Problem to work on
Rewrite the material from the line containing "Select the 吸顶 ceiling-mount AP tool" through the end, changing "toolbar" to "top bar" and keeping everything else the same. Leave the pictures out.

Listed entries

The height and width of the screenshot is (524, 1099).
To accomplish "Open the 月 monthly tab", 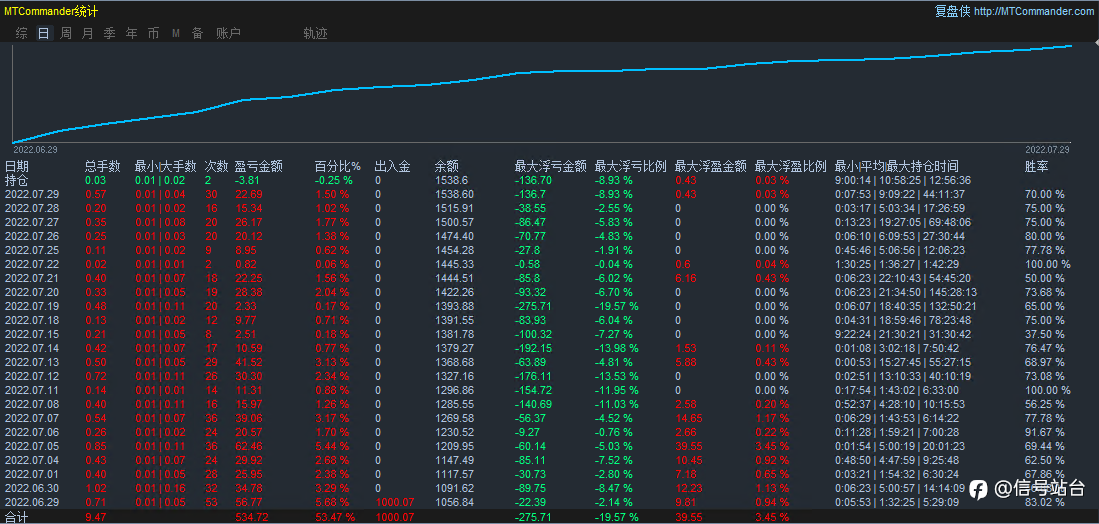I will pos(88,33).
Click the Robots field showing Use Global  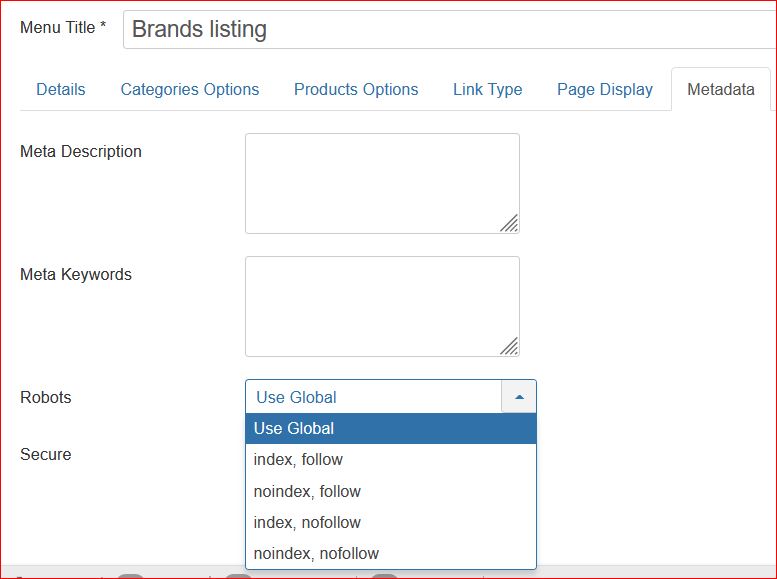pos(374,397)
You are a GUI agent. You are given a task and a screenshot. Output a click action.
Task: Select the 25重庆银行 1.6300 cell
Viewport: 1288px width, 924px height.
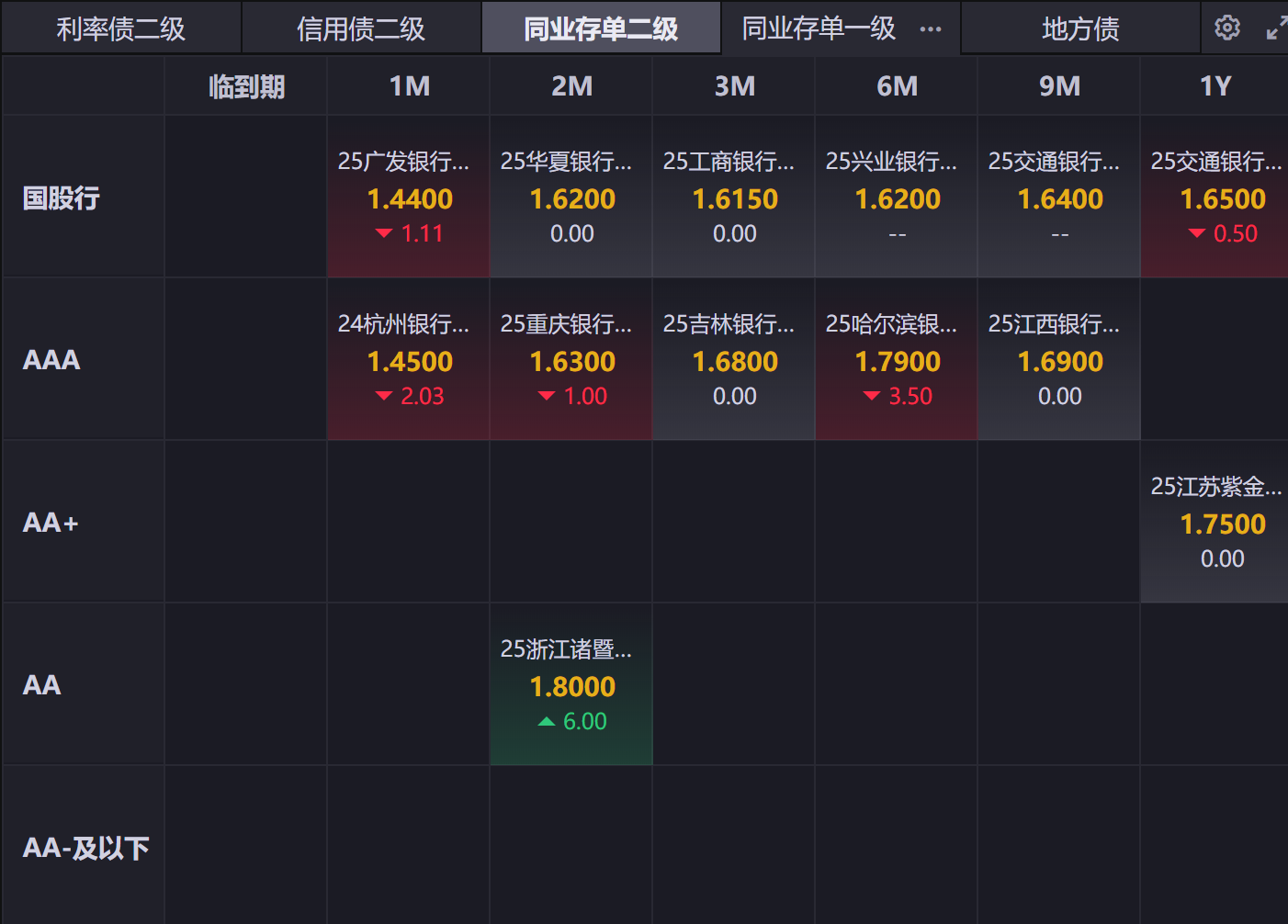[571, 360]
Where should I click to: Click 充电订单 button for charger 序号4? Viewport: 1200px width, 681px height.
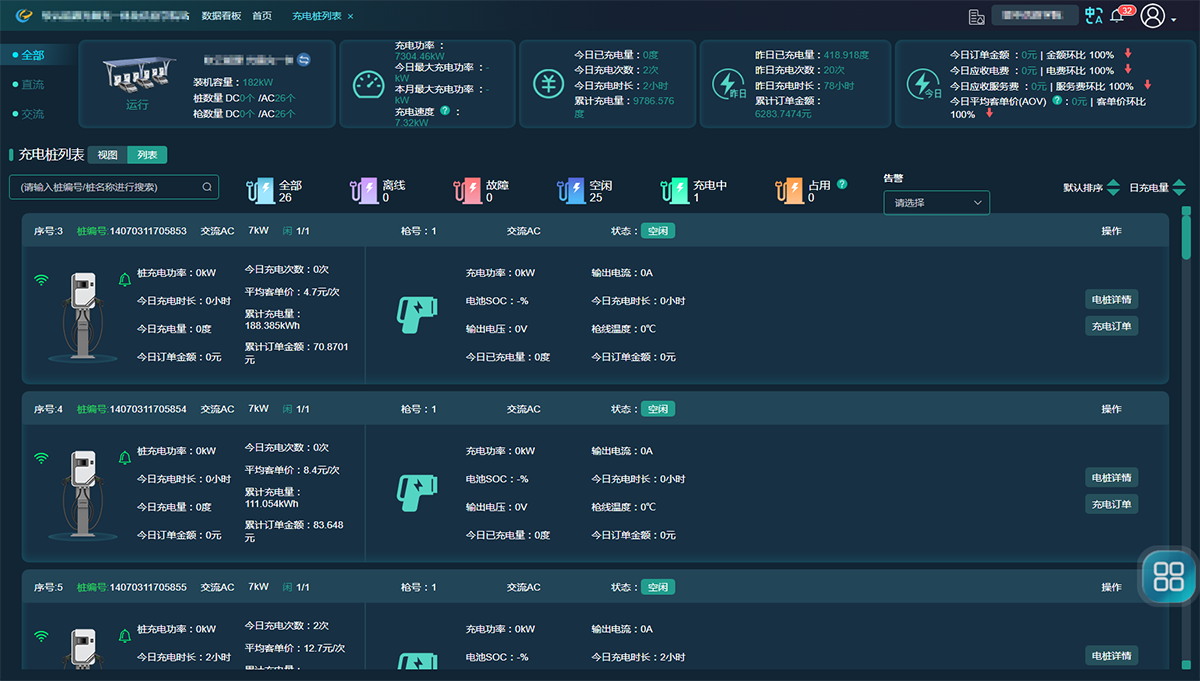point(1111,504)
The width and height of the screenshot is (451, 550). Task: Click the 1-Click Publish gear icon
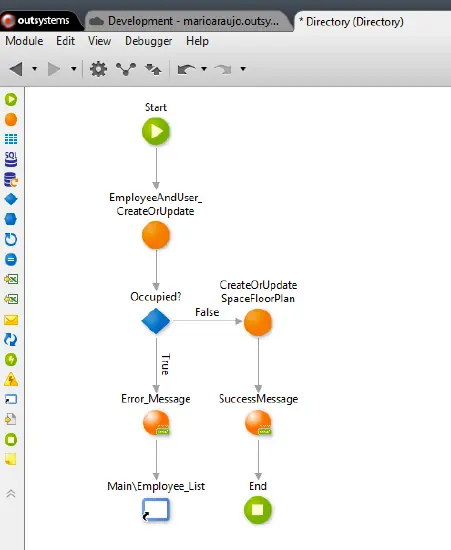click(x=98, y=69)
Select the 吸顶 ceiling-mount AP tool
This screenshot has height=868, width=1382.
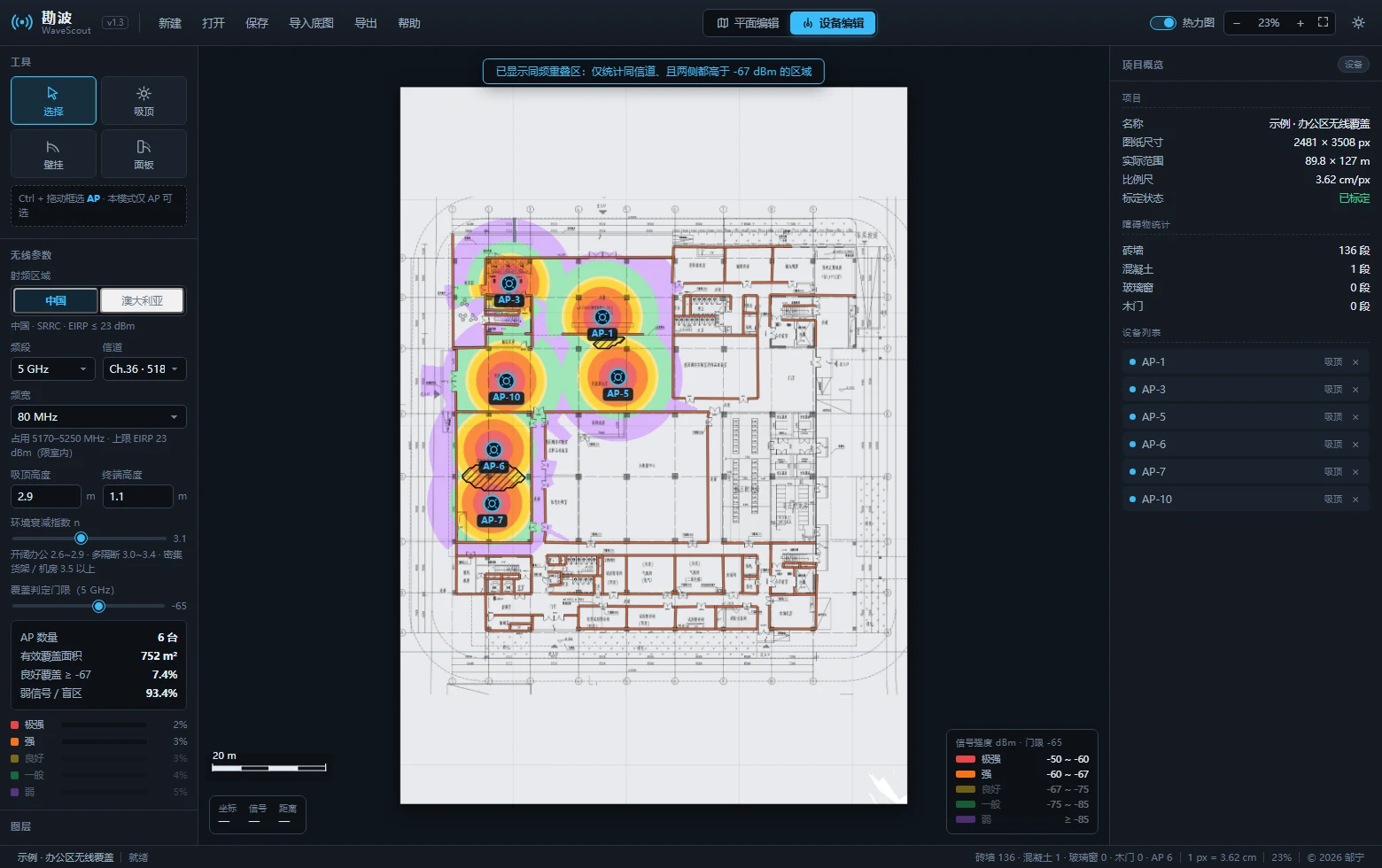(x=144, y=100)
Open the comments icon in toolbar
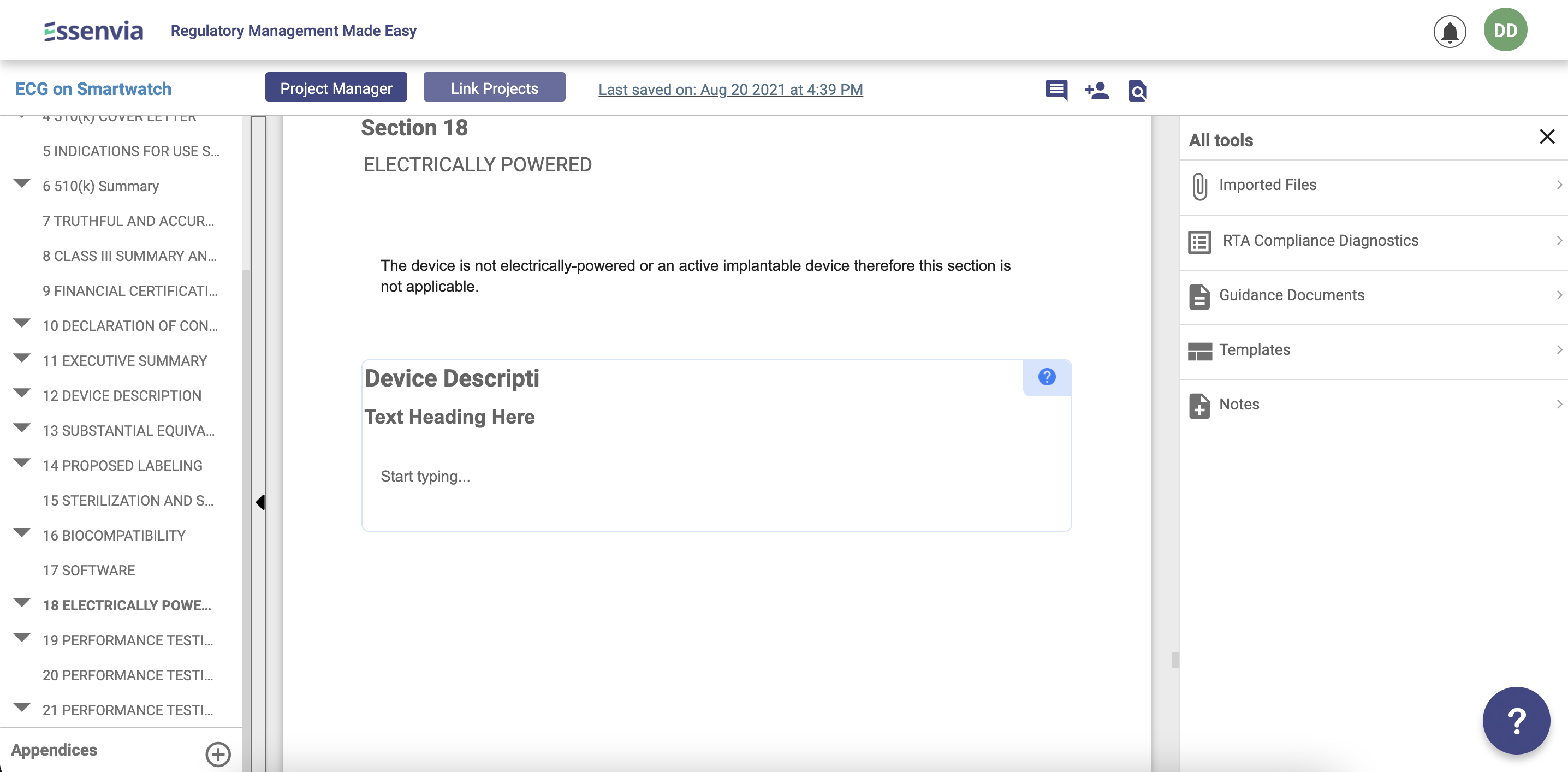Image resolution: width=1568 pixels, height=772 pixels. (1056, 90)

Written response
Select the 吸顶 ceiling-mount AP tool
This screenshot has height=868, width=1382.
(x=144, y=100)
Open the comments icon in top bar
Image resolution: width=1568 pixels, height=772 pixels. (1056, 90)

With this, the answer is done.